ABRAHAM SEIF, 86
Performed thousands of circumcisions
BY ELINOR J. BRECHER
ebrecher@MiamiHerald.com
Cantor Abraham Seif, the ritual circumciser who probably separated more newborn Jewish boys from their foreskins than any other mohel in South Florida history, has died at 86.
Known far and wide as Seif the Knife -- or The Yankee Clipper -- the Polish-born Holocaust survivor learned the delicate procedure in Brooklyn after World War II.
By 1988, Seif estimated he'd done 10,000 circumcisions, yet he told The Miami Herald that he still recalled the first one.
''I fainted,'' he said. ``Everyone does.''
He died on April 21 in Hollywood, where he and Edith Seif, his wife of 57 years, lived with their daughter, Debbie, and son-in-law, Dr. Israel Wiznitzer. A funeral was held.
When he came to Miami Beach's Knesseth Israel synagogue in 1950, Seif was the only Orthodox mohel for hundreds of miles around.

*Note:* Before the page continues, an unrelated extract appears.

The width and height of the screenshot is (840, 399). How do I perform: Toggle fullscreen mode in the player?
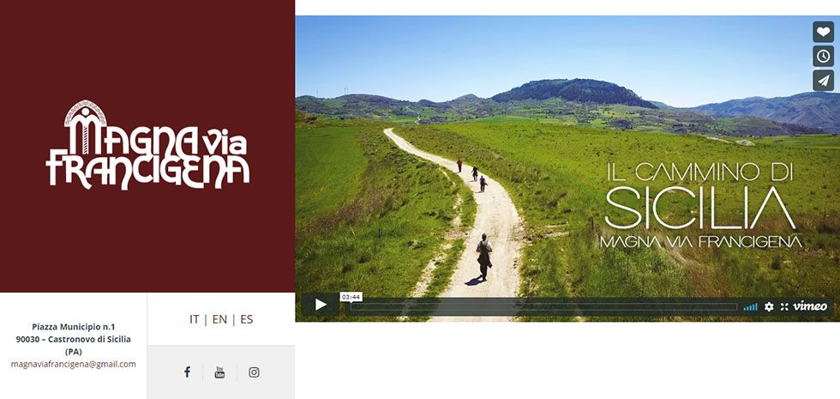point(784,307)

By the time he put down his scalpel in the early 2000s -- having trained a son, Rabbi Howard Seif, and a son-in-law, Rabbi Yitzhak Selmar -- Seif had expanded his territory to all of Florida, Panama, Caribbean, and parts of the world where the locals wouldn't know a mohel from a mojito, like Idaho and Haiti.
Seif circumcised three generations of some families, both of his own sons -- Howard, and Alan Seif, an accountant -- and most of his grandsons.
When families could pay, they paid. When they couldn't, said his wife, he performed the rite anyway. She helped by giving his card to every pregnant woman she saw who might be Jewish.
''He was really considered a gem,'' said Rabbi David Lehrfield, who shared the pulpit with him at Knesseth Israel, 1415 Euclid Ave., for decades. ''He had a God-given voice and knew how to get along with people. The synagogue had 930 seats, and he was able to project beautifully without a microphone.'' Seif's chanting, said Lehrfield, ``had a real European flavor, and being a scholar, he knew what the words meant.''
Lehrfield left for Young Israel of Greater Miami in 1980, replaced by Seif's late son-in-law, Rabbi Yossi Heber, Debbie's first husband.
Though serious about the ritual aspects of a bris -- the circumcision rite -- Seif had a twinkly sense of humor and embraced his vocation's inherently comic elements.
''He's cutting into my business,'' he'd say of son Howard, whose e-mail is seiftheknife@aol.com.
Sometimes he'd declare, ``What I've done today will be proven to perfection when he gets married.''
His favorite mohel joke, according to Howard: A man who needs his watch repaired walks into a shop with a clock in the window. The shopkeeper says he doesn't fix clocks; he does circumcisions.
Customer: ``So why do you have a clock in your window?''
Shopkeeper: ``What do you want me to put in the window?''
''He always played dumb'' when someone told him a joke he'd heard 1,000 times, Howard said. Abraham Seif was born in the city once called Lemberg, now Lvov, and was conscripted into the WWII Russian army. The Nazis killed his parents and 14 siblings.
He sang in a religious choir ''from the time he was out of diapers, and knew the prayers by heart,'' Debbie said. ``He knew what day was Shabbos, and each time he marched in the training lines, my father was singing the melodies from the [prayer book]. Prior to going to bed, he used to stand by the wall and pray the [evening] service.''
In a very real sense, prayer may have saved his life.
'Before they sent his unit to the front lines, they wrote in his passbook that he's crazy: `He talks to himself and talks to walls,' and they refused to give him a gun,'' Debbie said.